The initial study was small and involved highly screened people with a lot of support. And it seems to have suffered from publication bias–the most spectacular results got the most attention, even though these might just have been outliers.

This is distressingly common–not just in government or social-do-gooding research, but in organizations of all kinds–including corporations.

Programs at scale often don’t show results as good as pilot studies of those programs. More generally in program evaluation, it’s hard to find evidence of strong (or even weak) effects of interventions. Social systems are complex; factors other than those targeted by the intervention often determine outcomes. This is something I need to communicate regularly to my colleagues and our partners–student learning is largely determined by factors other than what we have control over. That’s not to say we shouldn’t improve our course design, teaching practices, and so forth but it is to say that there aren’t many easy pickings out there for improving student outcomes.

For-profits vs not-for-profits [Felix Salmon/Reuters blog].

I know full well that a lot of not-for-profit organizations are run in a dreadful fashion; I’m just not convinced that introducing a profit motive is always or even often the best way to fix that problem…. I very much doubt that for-profit education is ever a good idea. I just don’t see how the incentives there could possibly be aligned.

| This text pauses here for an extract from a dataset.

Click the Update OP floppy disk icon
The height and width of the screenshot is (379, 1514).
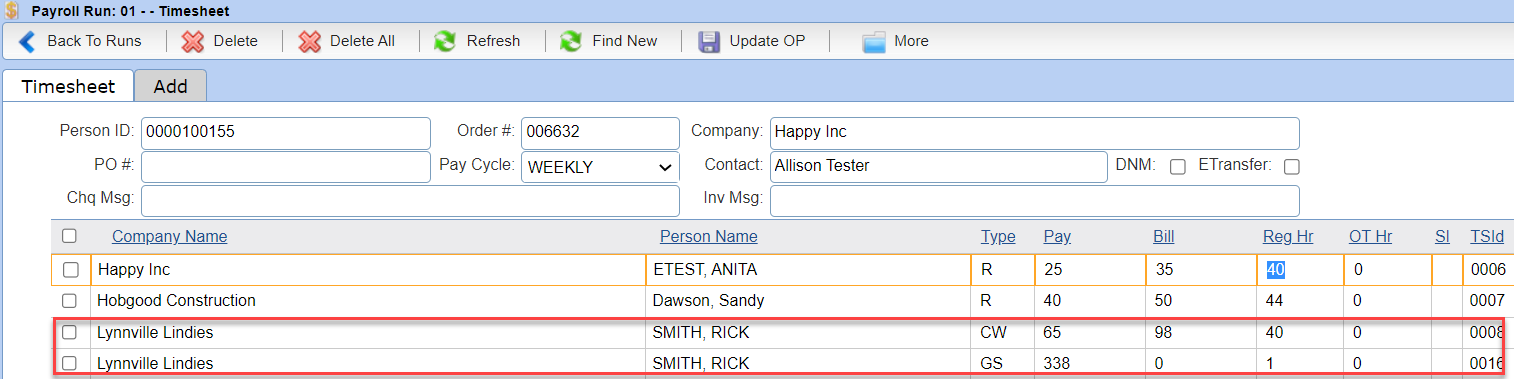pyautogui.click(x=709, y=41)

But the profit motive can’t provide optimal outcomes if there isn’t consumer discipline along with it. For-profit higher education is subsidized by the government in the form of grants and low-interest loans (and note that nonprofit education is subsidized in additional ways as well, in the case of public institutions). Would-be students do not have an incentive to seriously evaluate whether the education they are purchasing is worth what they pay, because there is a third-party payer involved. The situation is much like health care. Good discussion in post of the issues and controversy over for-profit higher education.